*ASSIGNMENT:*
Copy the lines below exactly. No picture goes into the copy.

*PROVIDED RECORDS:*
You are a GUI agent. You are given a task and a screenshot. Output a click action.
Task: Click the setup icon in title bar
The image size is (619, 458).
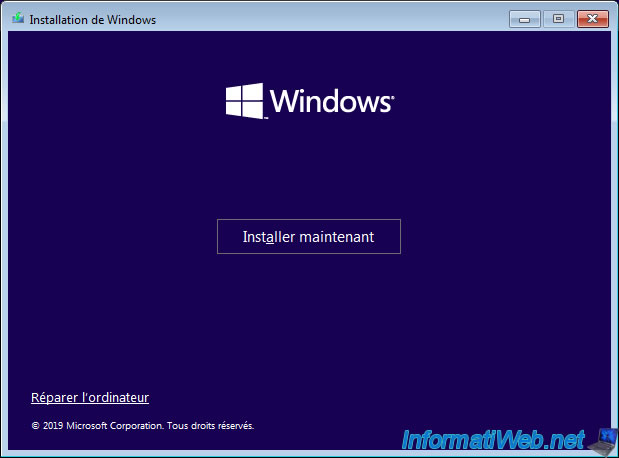click(x=17, y=19)
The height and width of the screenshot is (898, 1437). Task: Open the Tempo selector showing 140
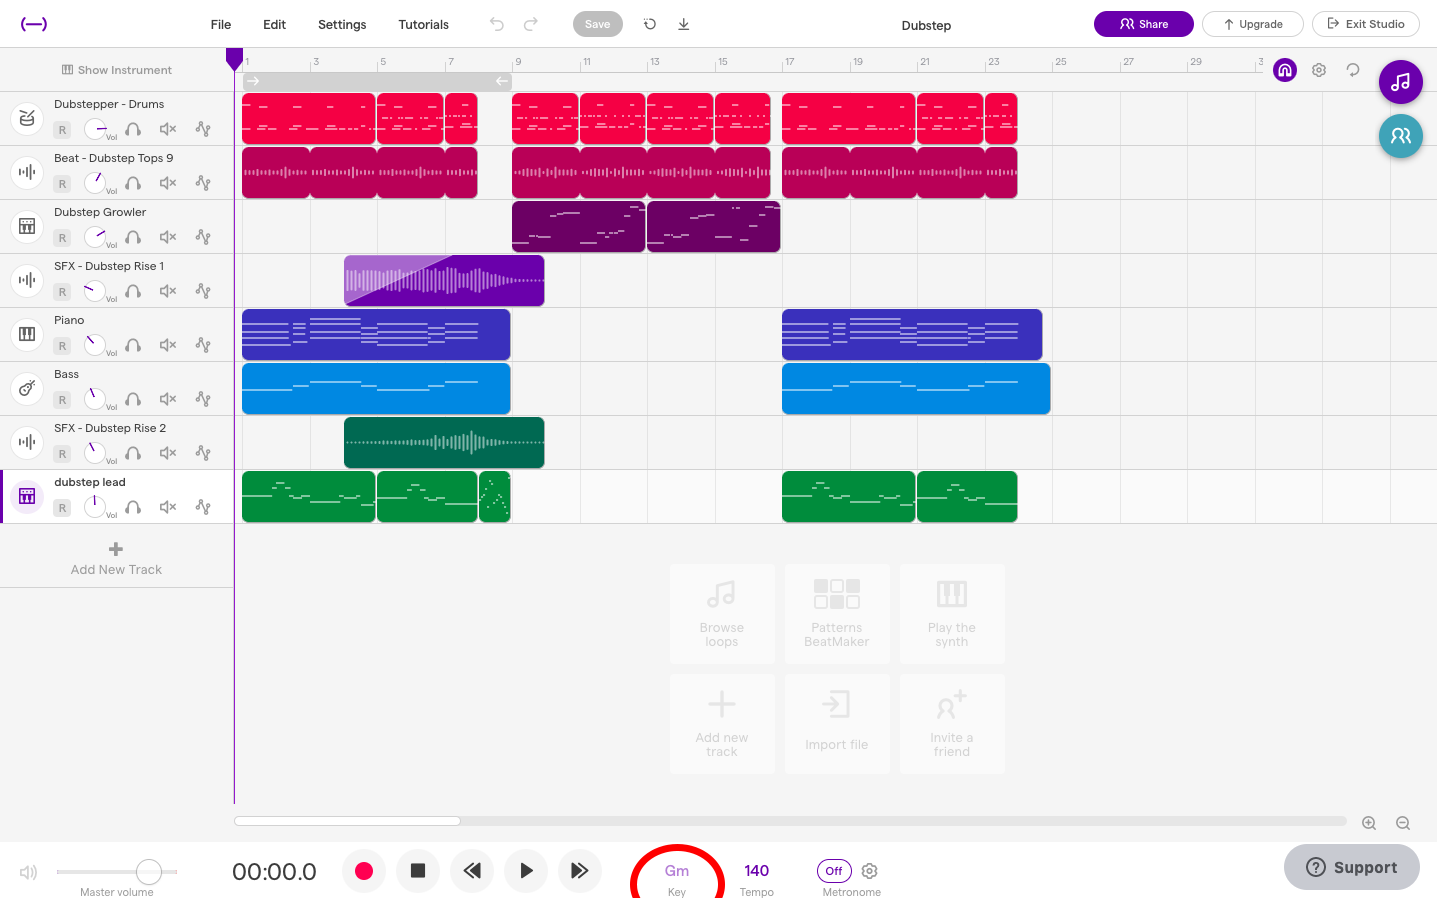click(756, 871)
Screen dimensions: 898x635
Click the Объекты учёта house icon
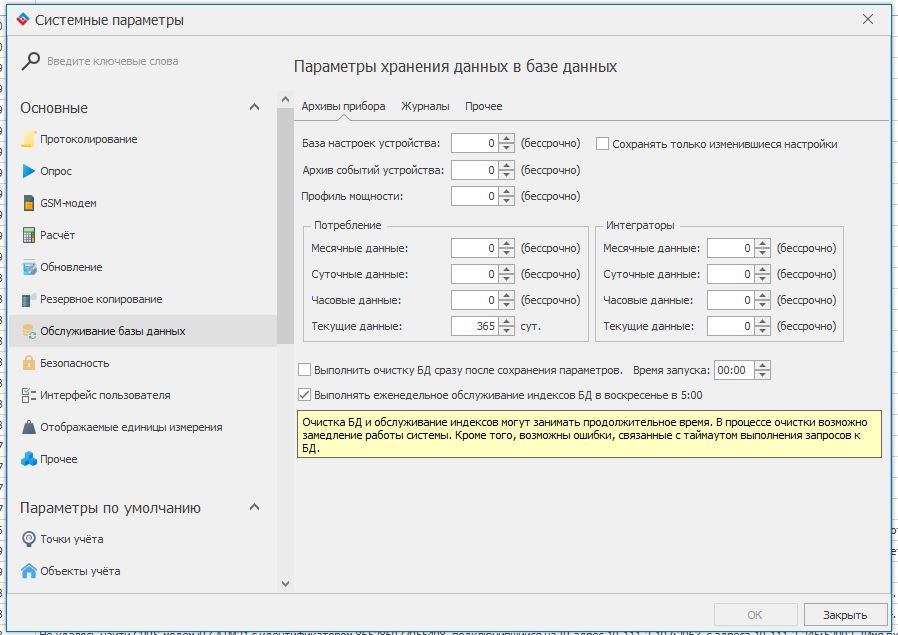tap(29, 571)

*RESPONSE FOR THIS EXERCISE:*
You are a GUI agent. You are given a task and a screenshot. Output a click action.
Task: Click the setup icon in title bar
The image size is (619, 458).
click(x=17, y=19)
The height and width of the screenshot is (898, 1437). Task: Open the Tempo selector showing 140
click(756, 871)
Screen dimensions: 898x635
Click the Объекты учёта house icon
tap(29, 571)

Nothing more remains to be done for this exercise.